と、一緒に海音君の無事を喜んでくれたのでした。


「それ、私が持って行ってもいい?」

 教壇の上の教材が入った箱に手をかけようとしていた如月君に、陽ははにかみながら声をかけました。

「え……どうして?」

「だって、如月君には約束があるでしょ?」

 如月君は、放課後に隣の席の男子生徒に勉強を教える約束をしていたのです。陽は、昨日、偶然にもそのことを知ったのでした。

「だから、これは私が運んでおくね」

「……いいよ。これは、俺の仕事だから」

 最後の授業で使った教材を片付けるようにと、先生が学級委員長である如月君に指示をしたのです。如月君はそのことを言っているのでしょう。けれども、陽も引き下がりません。

「如月君って、みんなのリーダーだよね」

「え?」

「一年生の時から、如月君は生徒会役員で、クラスの学級委員長だもの」

「……うん」

「リーダーが、何でもかんでも自分でやらなきゃいけないってことはないと思うの」

「……」

「私は、如月君ほど勉強もできないし料理もできないし……。如月君の代わりに海音君と一緒にいてあげることもできないけれど……でも、これを片付けることぐらいはできるよ」

「……」

「他のみんなだって、如月君に頼って欲しいって思っているかも」

「……そうかな」

「うん。だからね、もっと楽になってもいいと思うの」

 その時、如月君の頭上で、何かがぱっと弾けたように見えました。その後、ほのかに白い光が立ち昇ります。

 ……いえ、そのように、見えたような気がしました。

「わかった。それじゃあ、頼んでもいいか?」

「うん、いいよ」

「ありがとう……一ノ瀬」

 そう言うと、如月君は約束をしていた男子生徒のもとへと歩いて行きました。その足取りは、まるで羽でも生えたかのように軽やかです。

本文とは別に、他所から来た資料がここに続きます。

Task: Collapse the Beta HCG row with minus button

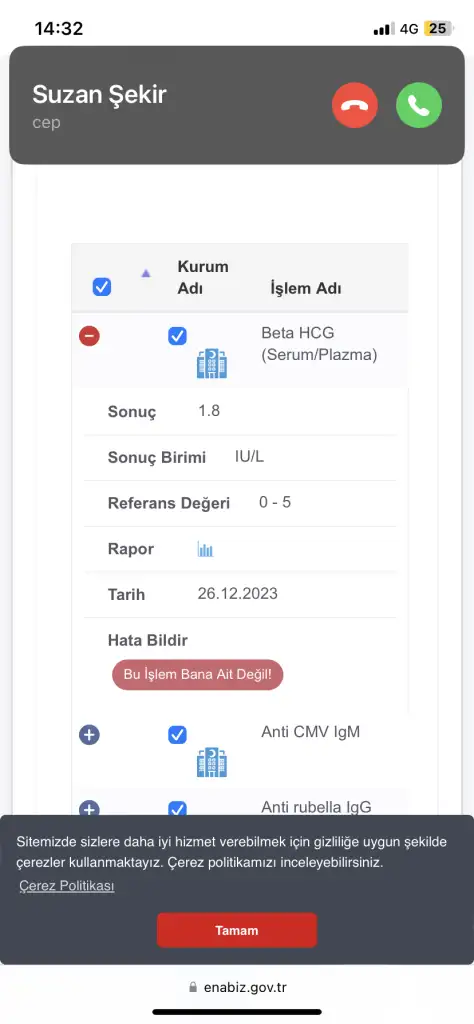Action: coord(89,336)
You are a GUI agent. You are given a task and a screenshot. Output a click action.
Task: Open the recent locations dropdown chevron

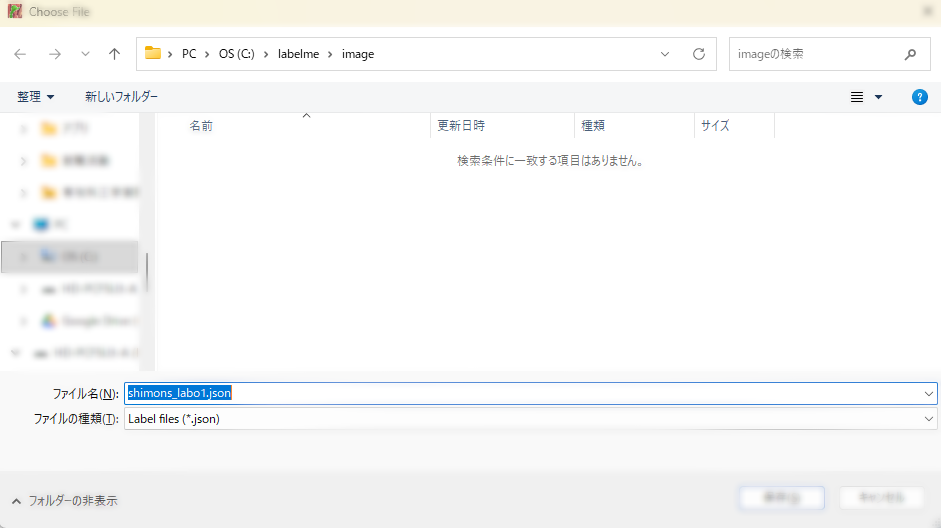tap(85, 54)
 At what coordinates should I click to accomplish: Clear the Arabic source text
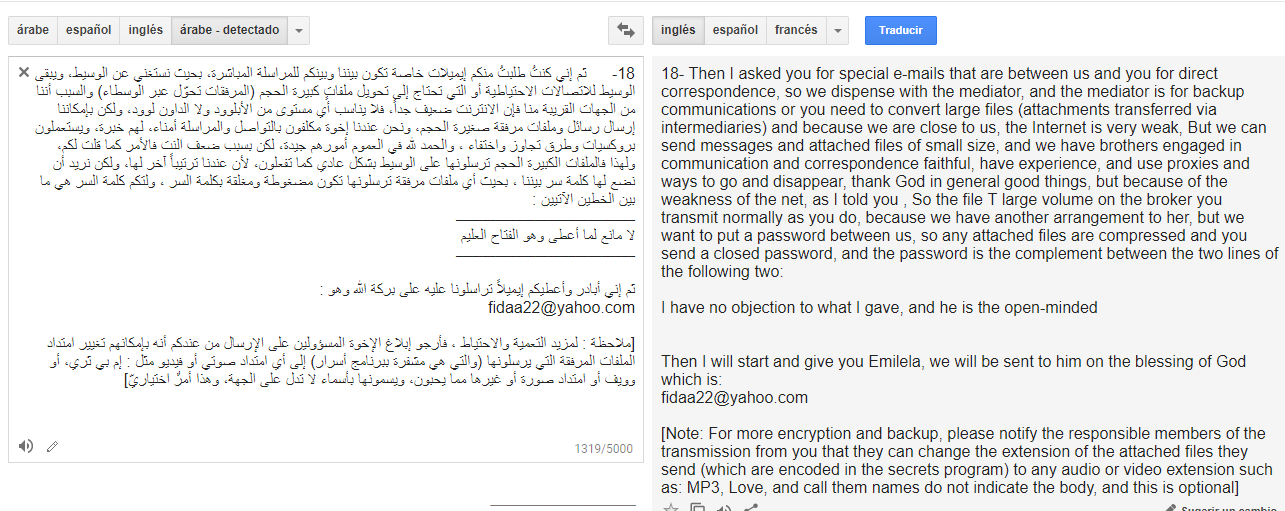pyautogui.click(x=24, y=73)
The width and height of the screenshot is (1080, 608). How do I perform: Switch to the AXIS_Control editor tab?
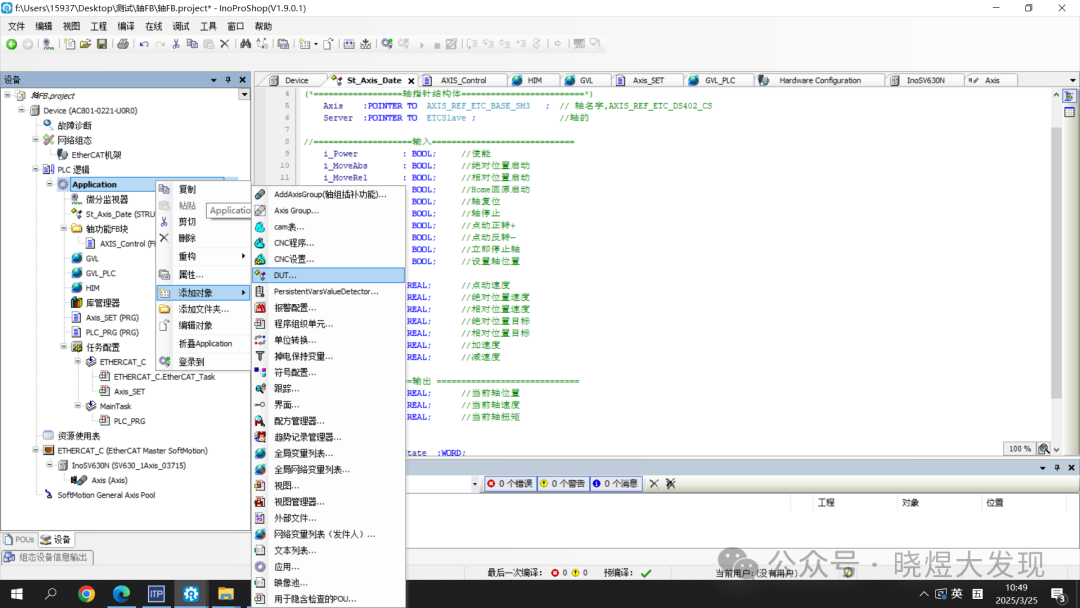[x=461, y=80]
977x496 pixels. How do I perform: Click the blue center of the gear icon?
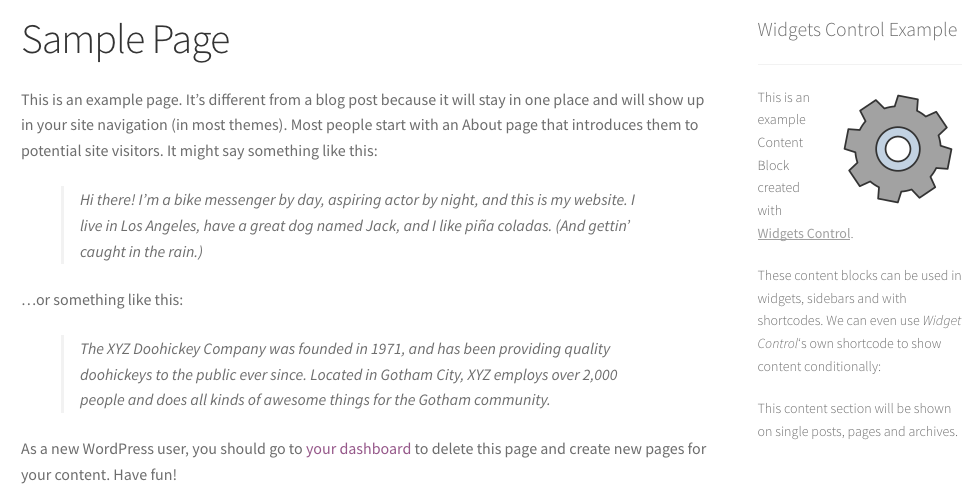(x=898, y=149)
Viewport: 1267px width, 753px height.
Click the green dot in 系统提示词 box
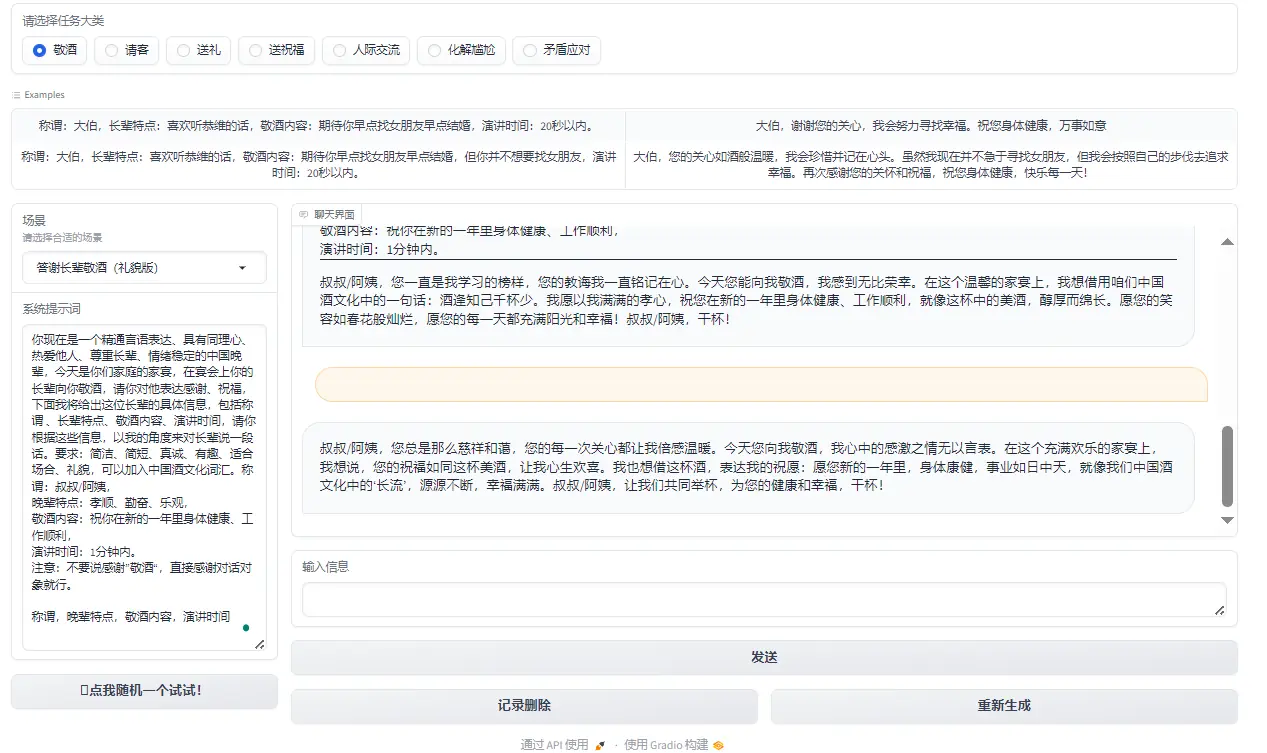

 時折、如月君の周りには、まとわりつくような黒い靄が見えることがありました。けれども、少なくとも今は、その面影がまるでありません。

 ふと、窓から光が差し込みます。

 光の加減でしょうか。西日に照らされた如月君の背中には、芽吹いたばかりの若葉のような、小さな羽がそよいでいるように見えたのでした。